Astronomers have difficulties spotting the stalled pairs because their collision becomes too difficult to distinguish even when they’re much farther than 1 parsec apart. Also, they don’t produce intense gravitational waves until they become one at final-parsec as they come closer together.
“This noise is called the gravitational wave background, and it’s a bit like a chaotic chorus of crickets chirping in the night,” said Goulding. “You can’t discern one cricket from another, but the volume of the noise helps you estimate how many crickets are out there.”
Detecting gravitational wave background requires a lot of time and patience, as well as many monitored stars. The team managed to detect two supermassive black holes on a collision course using the Hubble Space Telescope. While they can’t be directly seen using the optical light from Hubble, scientists focused on bright clusters of luminous stars and warm gas.
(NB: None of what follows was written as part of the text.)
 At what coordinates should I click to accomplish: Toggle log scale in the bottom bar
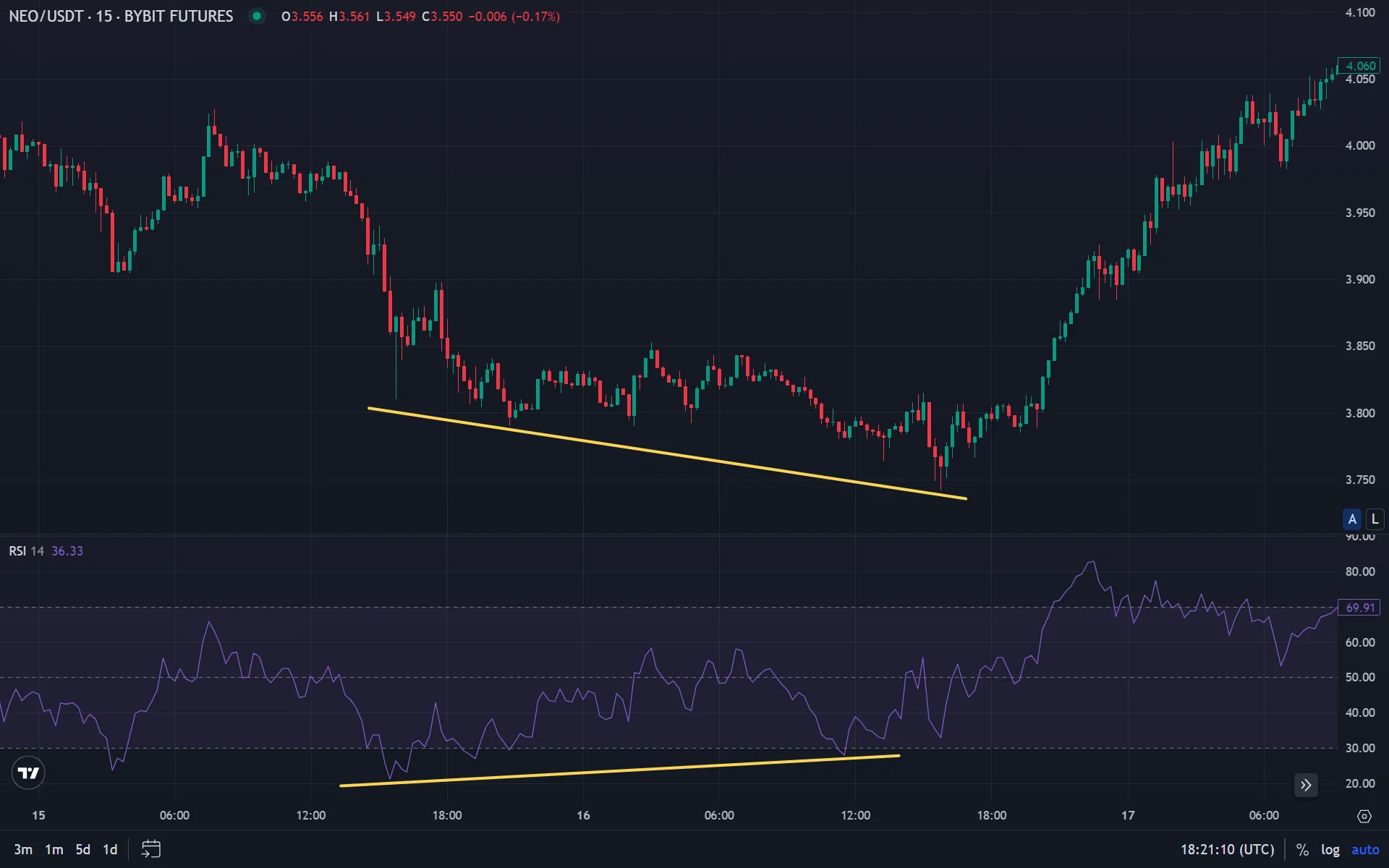(1330, 849)
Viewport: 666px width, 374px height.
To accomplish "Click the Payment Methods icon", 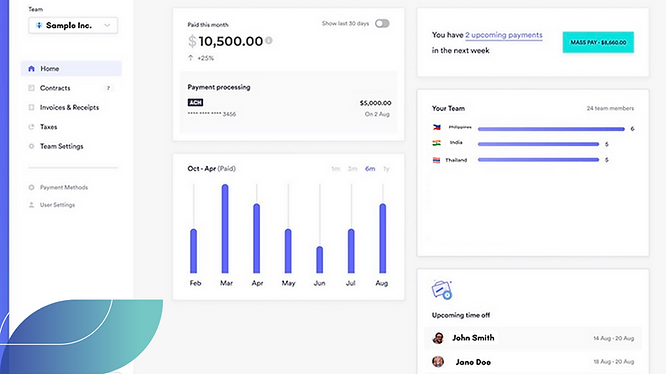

After making their observations, the team collaborated with gravitational wave physicists Mingarelli and Kris Pardo, a Princeton graduate student, to find the context of the gravitational wave background. Previously-created models were focused on computer simulations instead of observations of supermassive black hole pairs.
Based on their findings, scientists predict that there are 112 nearby supermassive blackholes that produce gravitational waves. That said, they expect that the next detection of gravitational wave background from black holes merging together will come in the next five years. Right now, scientists plan to continue surveying for new supermassive black hole pairs, which could help make new predictions.